### Listing
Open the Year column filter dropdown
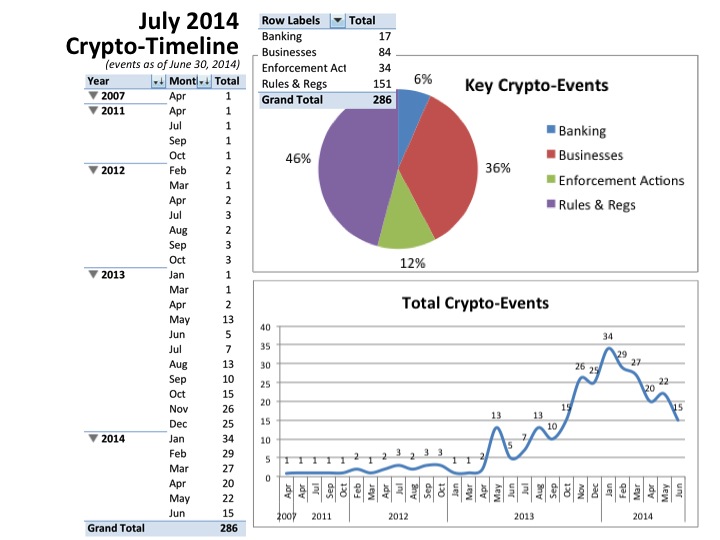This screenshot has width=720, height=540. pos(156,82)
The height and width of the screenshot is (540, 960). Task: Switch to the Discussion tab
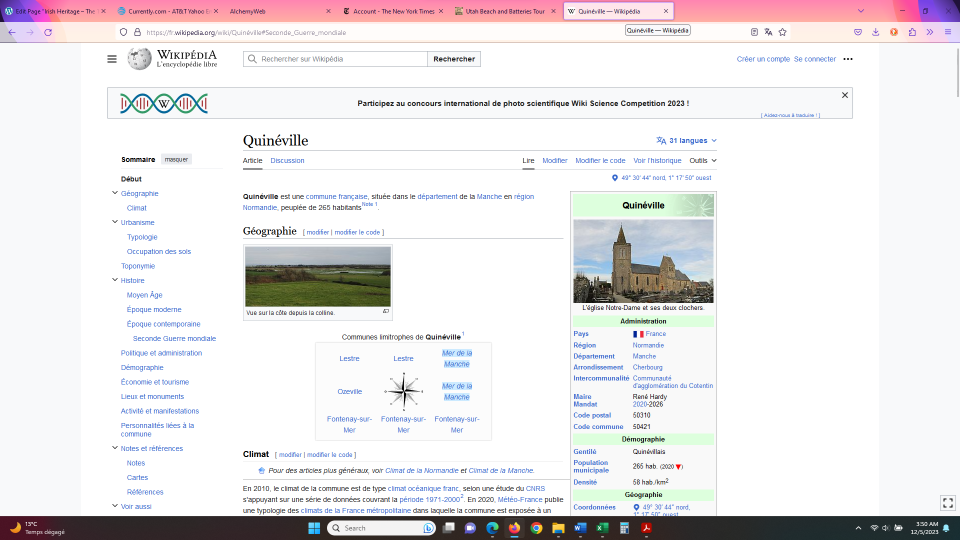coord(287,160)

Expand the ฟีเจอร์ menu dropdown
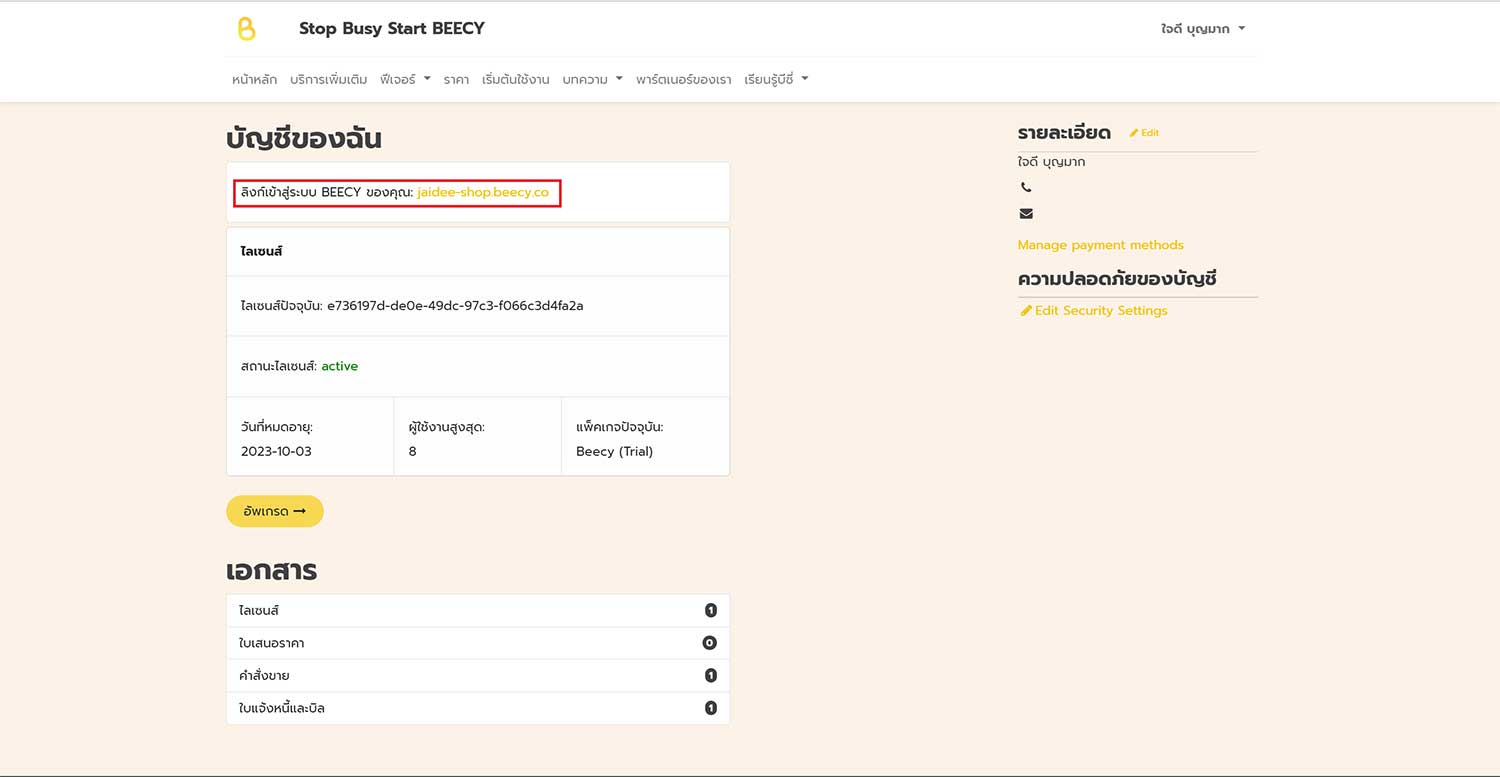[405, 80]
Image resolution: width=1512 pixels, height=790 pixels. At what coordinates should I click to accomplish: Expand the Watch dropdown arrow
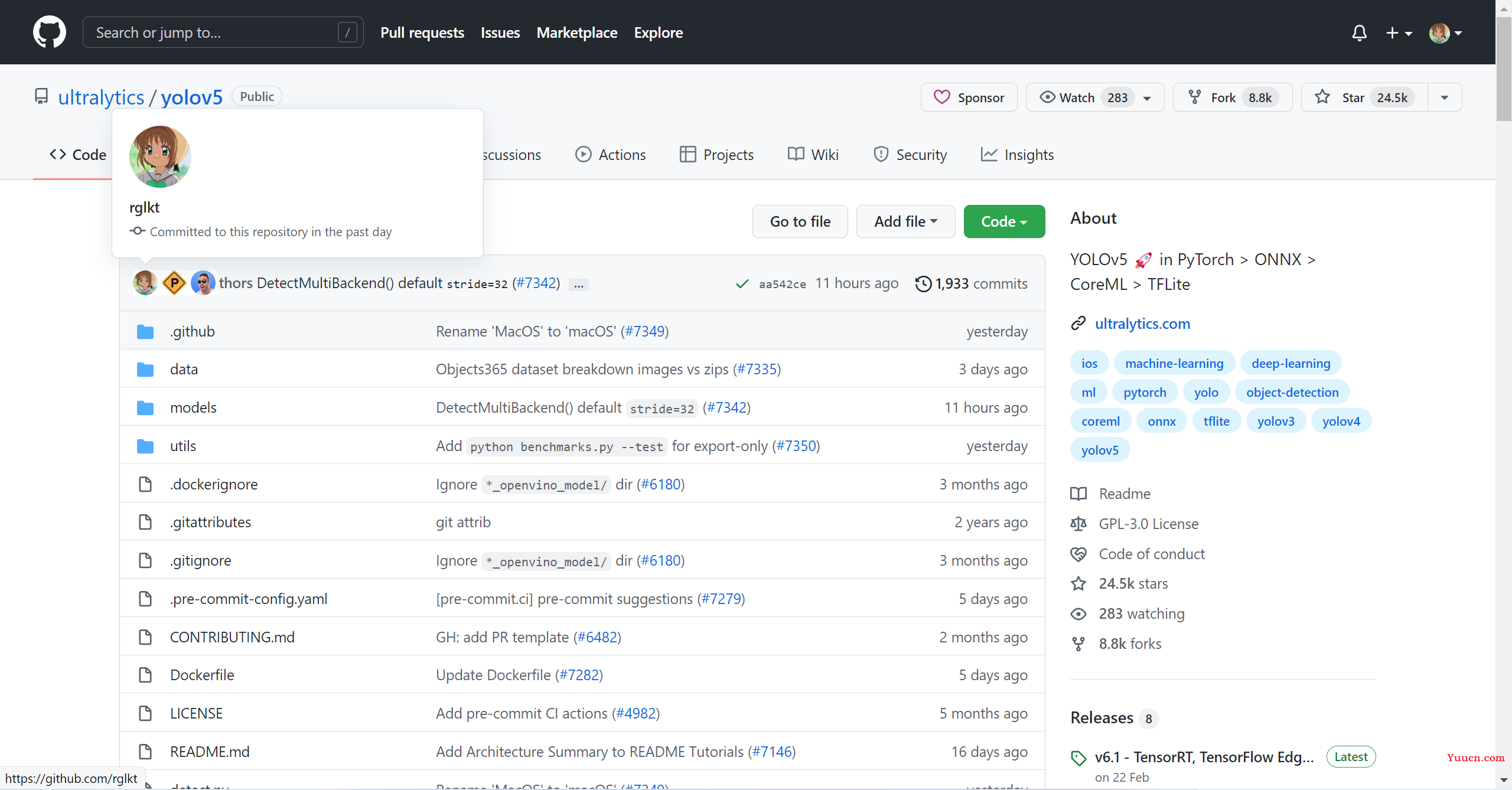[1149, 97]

### Work required
Rewrite the listing, replacing "dropdown" with "drop-down" everywhere and keeping everything else the same. Omit the pictures.

### Result of the exercise
Open the Year column filter drop-down
This screenshot has width=720, height=540. pos(156,82)
The height and width of the screenshot is (540, 960). Task: Switch to the Discussion tab
coord(287,160)

Expand the ฟีเจอร์ menu drop-down
[405, 80]
Image resolution: width=1512 pixels, height=790 pixels. At what coordinates should I click to accomplish: Expand the Watch drop-down arrow
[1149, 97]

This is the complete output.